* _Directions_:
1. Shorten the paragraph starting "The simulation phase consisted" in the simulation procedure text below into a single sentence that keeps its main facts.
2. Continue the simulation procedure text below, picking up right after its final sentence.

Simulation Procedure

The simulation phase consisted of creating item pools from the VAT. This involved three

steps.

Step I. Before being passed to the pool creation process, items were evaluated with

respect to each of four reuse rules. Failure to meet any one of these rules precluded the item

from being reused (i.e., included in the present pool). There was one item overlap rule and three

item exposure rules. First, concerning item overlap, an item could not be included in the present

pool if it appeared in the last pool created. For example, during the development of Pool 9, no

item from Pool 8 was considered. The purpose of this rule was to minimize the effect of

candidates who have taken the test sharing with candidates planning on taking the test.

* _Data for review_:
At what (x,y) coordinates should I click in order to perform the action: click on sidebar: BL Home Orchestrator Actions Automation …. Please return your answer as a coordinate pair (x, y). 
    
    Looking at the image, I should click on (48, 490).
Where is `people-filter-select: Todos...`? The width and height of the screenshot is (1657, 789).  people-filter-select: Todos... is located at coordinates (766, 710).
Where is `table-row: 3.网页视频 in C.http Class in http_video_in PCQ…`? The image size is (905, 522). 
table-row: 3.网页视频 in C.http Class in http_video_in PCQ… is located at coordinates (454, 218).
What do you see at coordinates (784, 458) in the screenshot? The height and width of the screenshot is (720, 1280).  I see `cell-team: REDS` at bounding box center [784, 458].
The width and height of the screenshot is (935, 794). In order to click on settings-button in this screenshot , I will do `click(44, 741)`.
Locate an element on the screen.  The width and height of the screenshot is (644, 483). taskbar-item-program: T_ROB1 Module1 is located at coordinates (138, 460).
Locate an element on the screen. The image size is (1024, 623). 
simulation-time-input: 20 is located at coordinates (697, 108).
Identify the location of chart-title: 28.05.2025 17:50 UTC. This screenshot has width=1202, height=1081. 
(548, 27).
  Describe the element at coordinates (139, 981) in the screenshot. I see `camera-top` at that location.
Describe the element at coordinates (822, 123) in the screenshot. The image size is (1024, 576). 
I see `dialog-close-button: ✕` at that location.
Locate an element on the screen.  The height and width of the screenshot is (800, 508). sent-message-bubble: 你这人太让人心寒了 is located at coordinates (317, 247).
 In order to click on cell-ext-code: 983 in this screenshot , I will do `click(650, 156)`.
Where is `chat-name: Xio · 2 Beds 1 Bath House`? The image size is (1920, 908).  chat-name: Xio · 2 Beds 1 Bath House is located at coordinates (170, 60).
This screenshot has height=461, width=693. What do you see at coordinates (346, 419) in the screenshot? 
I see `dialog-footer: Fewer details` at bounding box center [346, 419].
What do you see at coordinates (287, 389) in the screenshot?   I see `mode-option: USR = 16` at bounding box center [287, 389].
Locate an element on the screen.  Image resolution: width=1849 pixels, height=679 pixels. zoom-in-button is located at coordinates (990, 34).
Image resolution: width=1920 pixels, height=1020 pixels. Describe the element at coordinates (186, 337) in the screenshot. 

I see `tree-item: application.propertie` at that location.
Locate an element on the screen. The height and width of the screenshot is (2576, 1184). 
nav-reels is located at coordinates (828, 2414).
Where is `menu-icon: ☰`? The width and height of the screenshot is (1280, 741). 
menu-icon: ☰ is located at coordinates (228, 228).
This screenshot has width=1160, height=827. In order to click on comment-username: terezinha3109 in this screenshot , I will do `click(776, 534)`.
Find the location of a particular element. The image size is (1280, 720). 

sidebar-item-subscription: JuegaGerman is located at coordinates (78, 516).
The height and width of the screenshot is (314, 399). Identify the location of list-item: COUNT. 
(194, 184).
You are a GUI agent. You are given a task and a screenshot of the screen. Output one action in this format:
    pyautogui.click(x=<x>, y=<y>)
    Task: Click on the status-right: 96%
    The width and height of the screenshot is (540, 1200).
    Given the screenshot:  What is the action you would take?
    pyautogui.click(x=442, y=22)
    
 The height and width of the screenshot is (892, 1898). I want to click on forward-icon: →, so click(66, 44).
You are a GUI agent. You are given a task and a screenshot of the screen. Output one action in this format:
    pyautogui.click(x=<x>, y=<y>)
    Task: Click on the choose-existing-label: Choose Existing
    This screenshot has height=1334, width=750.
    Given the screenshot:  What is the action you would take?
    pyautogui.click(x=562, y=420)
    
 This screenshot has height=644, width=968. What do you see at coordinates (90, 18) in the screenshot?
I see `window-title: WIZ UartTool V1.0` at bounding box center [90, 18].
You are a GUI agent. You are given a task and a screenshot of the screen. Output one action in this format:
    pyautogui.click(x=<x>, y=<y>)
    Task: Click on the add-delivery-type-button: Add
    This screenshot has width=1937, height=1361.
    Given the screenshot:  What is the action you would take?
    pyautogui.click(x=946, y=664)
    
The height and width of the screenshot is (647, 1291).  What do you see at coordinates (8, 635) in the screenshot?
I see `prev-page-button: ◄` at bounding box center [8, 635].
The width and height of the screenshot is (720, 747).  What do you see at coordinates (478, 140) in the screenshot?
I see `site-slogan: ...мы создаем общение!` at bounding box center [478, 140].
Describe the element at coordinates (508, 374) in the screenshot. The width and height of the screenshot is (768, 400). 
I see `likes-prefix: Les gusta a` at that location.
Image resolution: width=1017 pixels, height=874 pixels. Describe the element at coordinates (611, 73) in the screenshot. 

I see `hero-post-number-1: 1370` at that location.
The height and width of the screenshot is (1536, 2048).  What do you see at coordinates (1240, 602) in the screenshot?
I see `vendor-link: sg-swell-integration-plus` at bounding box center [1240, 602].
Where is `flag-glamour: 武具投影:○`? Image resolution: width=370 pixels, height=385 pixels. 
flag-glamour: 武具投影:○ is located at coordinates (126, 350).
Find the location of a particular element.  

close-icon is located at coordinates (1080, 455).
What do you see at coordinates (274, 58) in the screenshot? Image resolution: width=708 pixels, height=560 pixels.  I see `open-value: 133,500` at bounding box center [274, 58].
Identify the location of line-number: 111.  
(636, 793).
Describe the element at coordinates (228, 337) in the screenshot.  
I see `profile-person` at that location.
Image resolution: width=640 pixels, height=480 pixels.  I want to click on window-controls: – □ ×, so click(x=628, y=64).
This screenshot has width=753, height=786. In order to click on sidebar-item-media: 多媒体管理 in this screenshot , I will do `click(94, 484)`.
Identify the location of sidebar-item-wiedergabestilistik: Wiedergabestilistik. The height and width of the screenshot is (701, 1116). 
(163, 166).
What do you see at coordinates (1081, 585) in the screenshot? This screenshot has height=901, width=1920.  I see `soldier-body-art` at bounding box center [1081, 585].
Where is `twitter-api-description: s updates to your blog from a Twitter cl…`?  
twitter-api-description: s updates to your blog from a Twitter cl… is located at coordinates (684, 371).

* _Per-task outputs_:
1. The simulation phase built item pools from the VAT in three steps.

2.
Concerning item exposure rates, an item could not be used in the current pool if:

i) the total number of examinees who have seen the item since its introduction exceeded

10,000; or

ii) the number of examinees who have seen the item in the past four months exceeded 1,000;

or

iii) the number of examinees who have seen the item in the past two months exceeded 100,

200, 300, 400, or 500.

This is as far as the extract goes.